Prisoner in Alcatraz
Marty King has made mistakes in his life, but agreeing to help a friend with a bank robbery ranks right near the top. Marty’s panic when things don’t go as planned leads to the deaths of two people—and a life sentence for murder. Now Marty is a young man in Alcatraz, one of the world’s most notorious prisons, and some truly scary criminals have plans of their own for him.
Breslin, author of twenty-nine books and winner of the Carnegie Medal for British children’s books, was inspired to write this story after she visited Alcatraz and learned about the inmates, both famous and not, and some of their daring, yet unsuccessful, escape plans. She excels at creating a strong sense of place and an honest, fresh voice for her main character. The story is told from Marty’s point of view, and his naïve, yet resilient, personality draws the reader into his world. As he is coerced into playing a part in the escape plan of a group of murderers, the reader is introduced to prison life and the complex relationships between those doing time together.
Stoke Books specializes in short fiction for reluctant readers and those who have difficulty reading due to dyslexia and other learning disabilities. This book, like their others, is short in length, uses a special font that is easier for dyslexics to read, and is written at a fourth-grade reading level (though the content is definitely for an older audience). It contains some violence (two people are shot and a guard has his throat cut) and a warning to Marty from another inmate not to take too long in the showers: “Pretty young boy like you. Some of these men haven’t been near a woman for years, and they’re not too choosy, if you get my drift.”

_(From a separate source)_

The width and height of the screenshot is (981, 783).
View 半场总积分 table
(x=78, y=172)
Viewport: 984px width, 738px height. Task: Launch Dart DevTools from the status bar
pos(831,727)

Overall, this book has an interesting plot with an engaging narrator that will appeal to older readers who have a reluctance or weakness in reading. The action in the story propels the reader through each chapter and holds their focus throughout. An attention-grabbing story like Prisoner in Alcatraz is key to enticing struggling readers to get into a book, and encouraging them to pick up another when they reach the end.